[What is asked] Please give everything from "You are a GUI" down to "(x=988, y=366)" again, switching "input field" to "text box" and leaving the rest of those lines unchanged.

Begin Entries provided

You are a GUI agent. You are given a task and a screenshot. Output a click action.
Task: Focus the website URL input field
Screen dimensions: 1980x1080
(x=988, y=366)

End Entries provided
Begin Entries provided

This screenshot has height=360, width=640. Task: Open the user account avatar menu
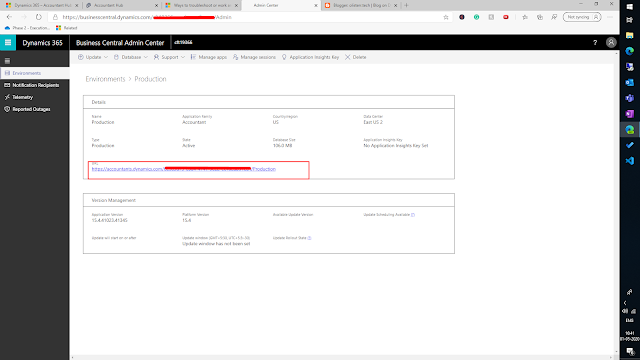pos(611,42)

End Entries provided

[Correct response]
You are a GUI agent. You are given a task and a screenshot. Output a click action.
Task: Focus the website URL text box
Screen dimensions: 1980x1080
(x=988, y=366)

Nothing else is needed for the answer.